He never had time to finish his unsolicited and certainly unwanted testimonial to Uncle Homer’s skill. For at that moment, Harry Purvis became aware of an ominous whistling sound. At first he thought it was a falling bomb—but that seemed unlikely, as there had been no air raid warning. Then he realized that the whistling came from close at hand; from the courtroom table, in fact…
“Take cover!” he yelled.
The Court went into recess with a speed never matched in the annals of British law. The three justices disappeared behind the dais; those in the body of the room burrowed into the floor or sheltered under desks. For a protracted, anguished moment nothing happened, and Harry wondered if he had given a false alarm. Then there was a dull, peculiarly muffled explosion, a great tinkling of glass—and a smell like a blitzed brewery.
Slowly, the Court emerged from shelter. The Osmotic Bomb had proved its power. More important still, it had destroyed the evidence for the prosecution.
The Bench was none too happy about dismissing the case; it felt, with good reason, that its dignity had been assailed. Moreover, each one of the justices would have to do some fast talking when he got home: the mist of alcohol had penetrated everything.
Though the Clerk of the Court rushed round opening windows (none of which, oddly enough, had been broken) the fumes seemed reluctant to disperse. Harry Purvis, as he removed pieces of bottle-glass from his hair, wondered if there would be some intoxicated pupils in class tomorrow.
Major Fotheringham, however, was undoubtedly a real sport, and as they filed out of the devastated courtroom, Harry heard him say to his Uncle: “Look here, Ferguson—it’ll be ages before we can get those Molotov Cocktails we’ve been promised by the War Office. What about making some of these bombs of yours for the Home Guard? If they don’t knock out a tank, at least they’ll make the crew drunk and incapable.”
“I’ll certainly think about it, Major,” replied Uncle Homer, who still seemed a little dazed by the turn of events. He recovered somewhat as they drove back to the Vicarage along the narrow, winding lanes with their high walls of unmortared stone.
“I hope, Uncle,” remarked Harry, when they had reached a relatively str
aight stretch and it seemed safe to talk to the driver, “that you don’t intend to rebuild that still.
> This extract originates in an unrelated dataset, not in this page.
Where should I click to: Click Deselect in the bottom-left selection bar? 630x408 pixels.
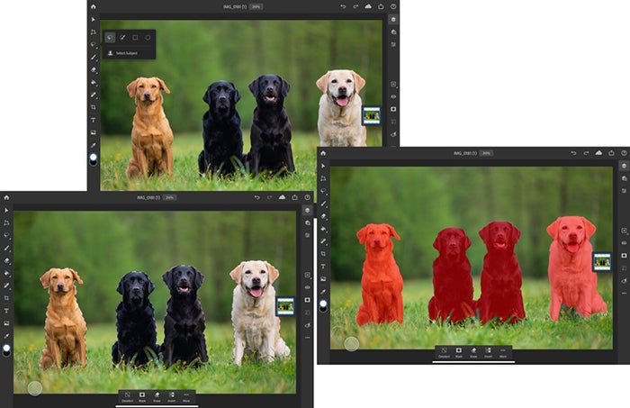[128, 397]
They’ll be watching you like hawks and you won’t get away with it again.”
“Very well,” said Uncle, a little sulkily. “Confound these brakes! I had them fixed only just before the War!”
“Hey!” cried Harry, “Watch out!”
It was too late. They had come to a cross-roads at which a brand-new HALT sign had been erected. Uncle braked hard, but for a moment nothing happened. Then the wheels on the left seized up, while those on the right continued gaily spinning. The car did a hairpin bend, luckily without turning over, and ended in the ditch pointing in the direction from which it had come.
Harry looked reproachfully at his Uncle. He was about to frame a suitable reprimand when a motor-cycle came out of the side-turning and drew up to them. It was not going to be their lucky day, after all.
The village police-sergeant had been lurking in ambush, waiting to catch motorists at the new sign. He parked his machine by the roadside and leaned in through the window of the Austin.
“You all right, Mr. Ferguson?” he said. Then his nose wrinkled up, and he looked like Jove about to deliver a thunderbolt. “This won’t do,” he said. “I’ll have to put you on a charge. Driving under the influence is a very serious business.”
“But I’ve not touched a drop all day!” protested Uncle, waving an alcohol-sodden sleeve under the sergeant’s twitching nose.
“Do you expect me to believe that?” snorted the irate policeman, pulling out his notebook. “I’m afraid you’ll have to come to the station with me. Is your friend sober enough to drive?”
Harry Purvis didn’t answer for a moment. He was too busy beating his head against the dash-board.
“Well,” we asked Harry. “What did they do to your Uncle?”
“Oh, he got fined five pounds and had his license endorsed for drunken driving. Major Fotheringham wasn’t in the Chair, unfortunately, when the case came up, but the other two justices were still on the Bench. I guess they felt that even if he was innocent this time, there was a limit to everything.”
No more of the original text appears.